**Records for this exercise:**
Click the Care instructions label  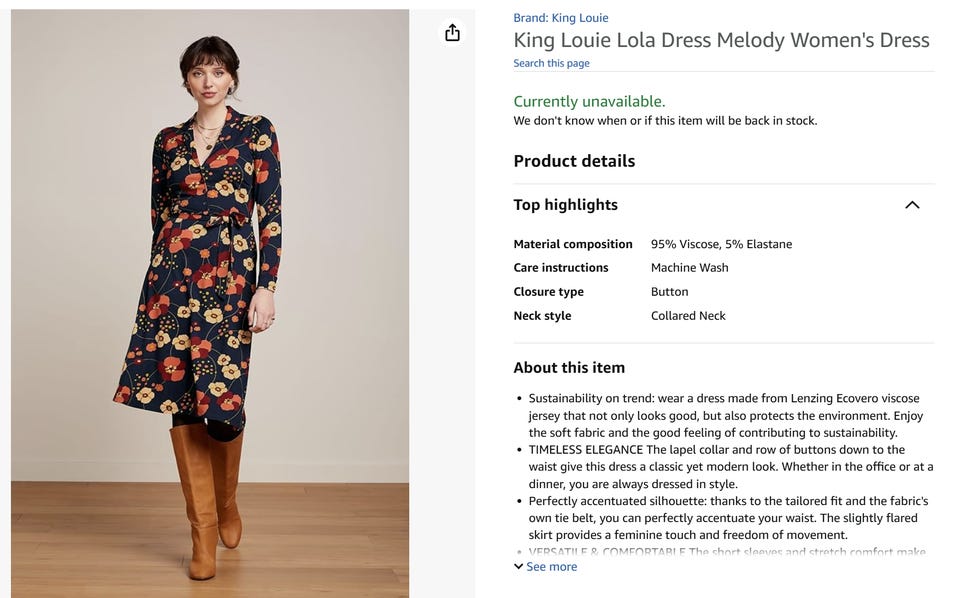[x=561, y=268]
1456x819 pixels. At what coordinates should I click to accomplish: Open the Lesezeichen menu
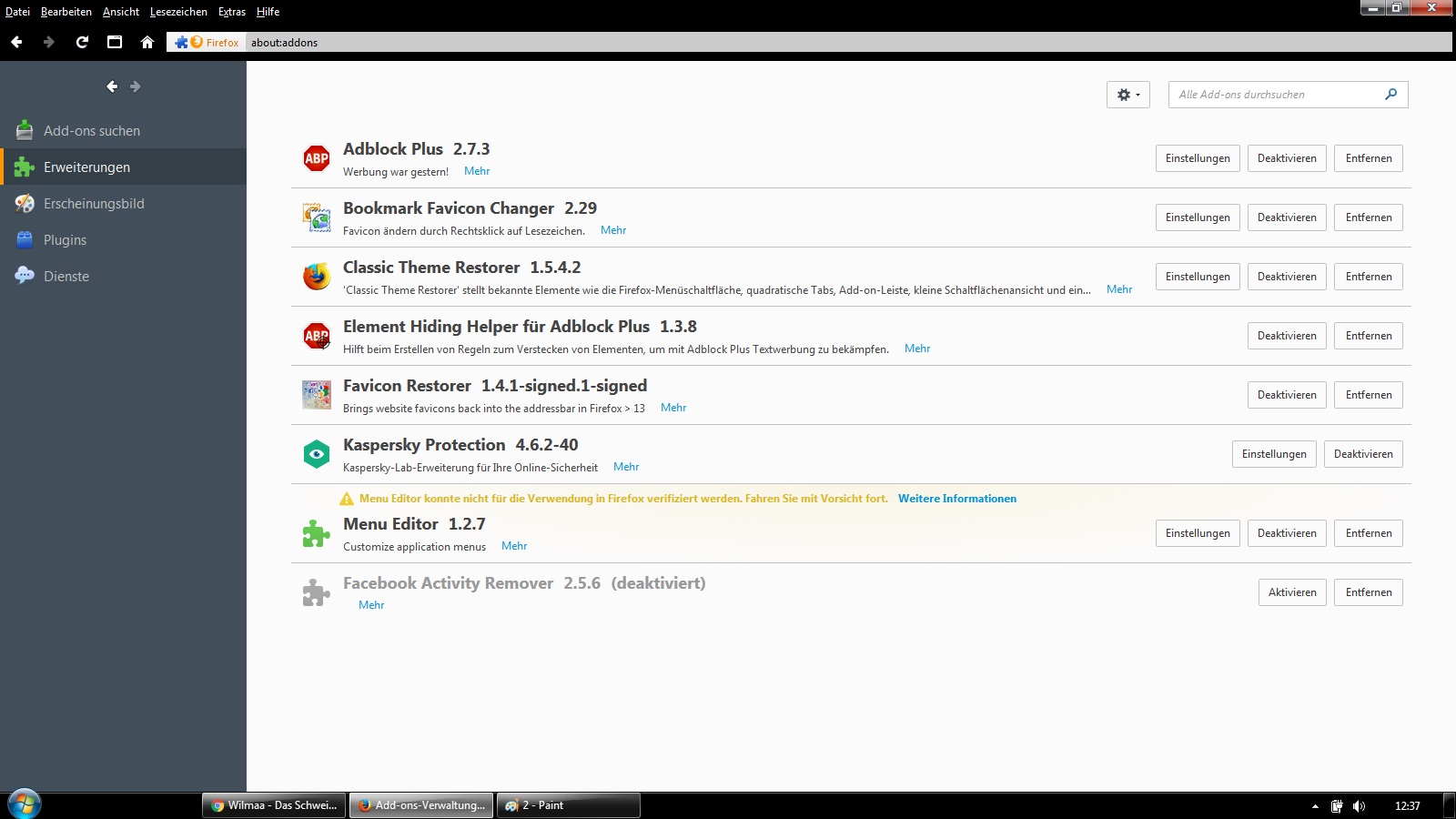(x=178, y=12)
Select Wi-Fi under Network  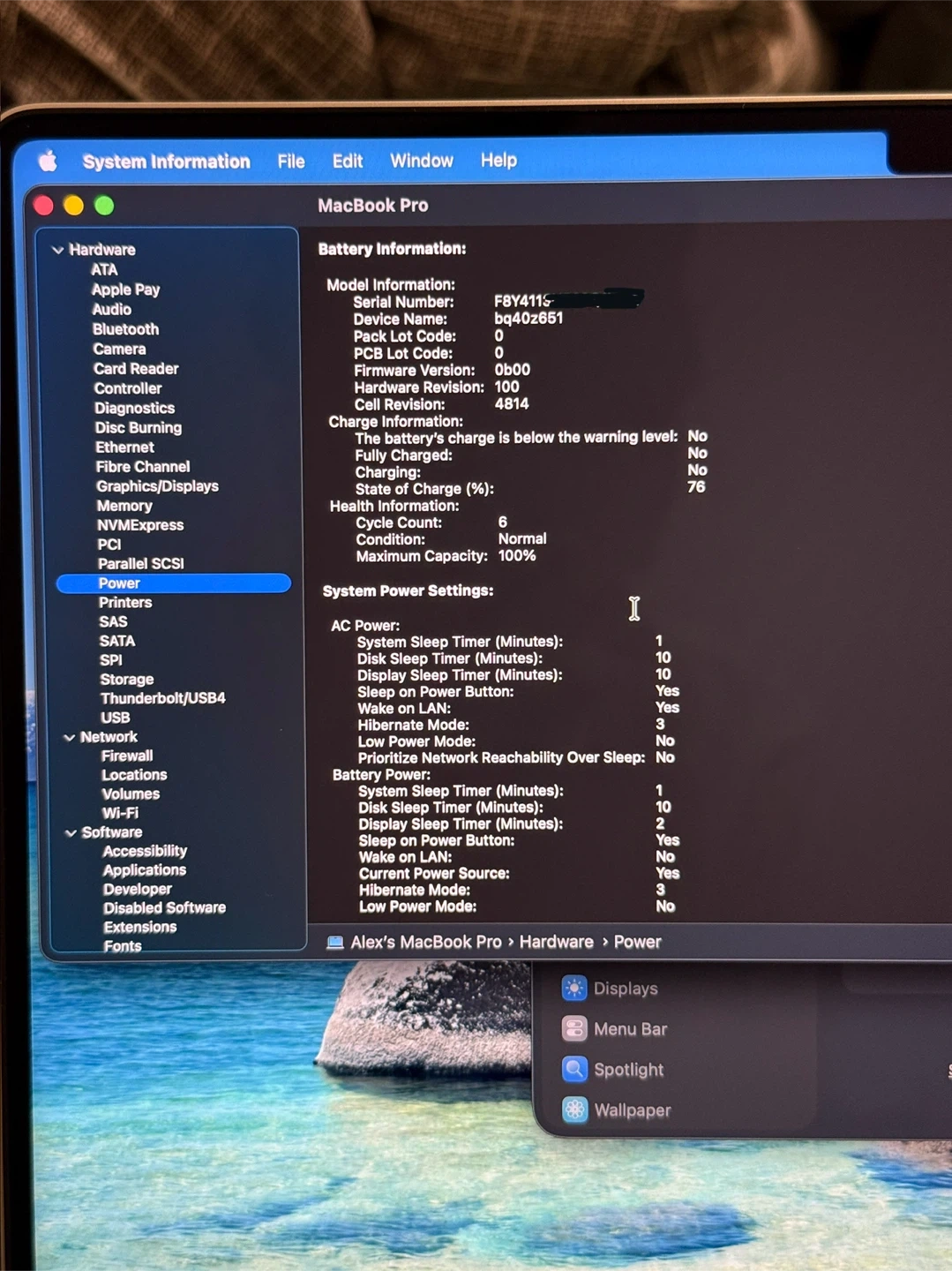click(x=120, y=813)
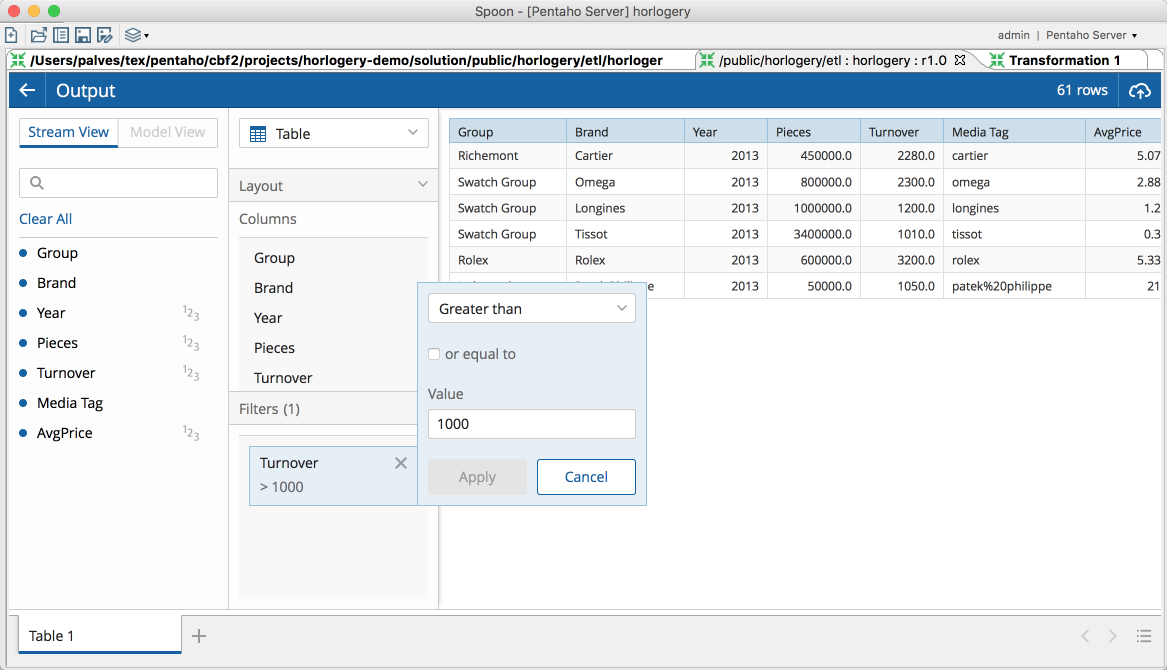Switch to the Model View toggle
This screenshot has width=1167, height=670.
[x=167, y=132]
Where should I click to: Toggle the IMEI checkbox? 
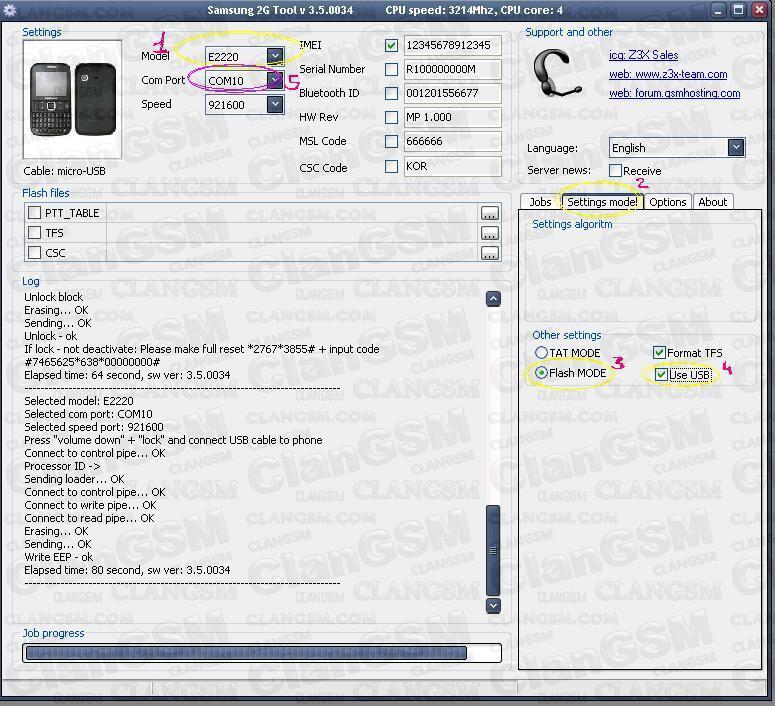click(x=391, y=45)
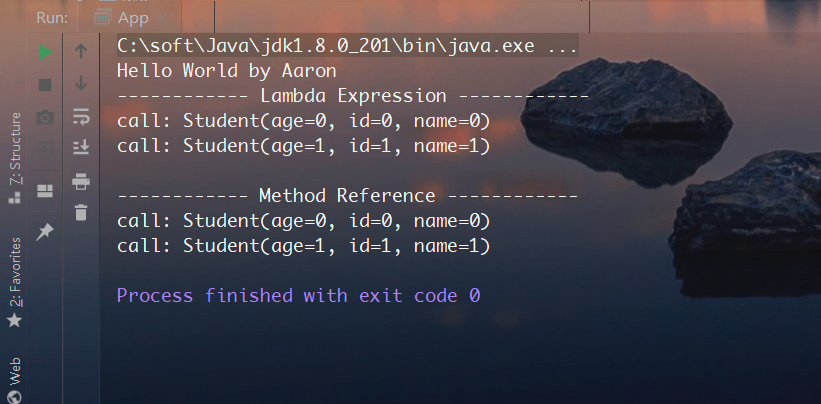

**Your goal:**
Take the line containing "Where should I" as the first line and the last line of the data above as the final one, and output exactly the lines between them, inclusive, with no pictures.

**Exercise output:**
Where should I click to: Toggle the IMEI checkbox? 
click(x=391, y=45)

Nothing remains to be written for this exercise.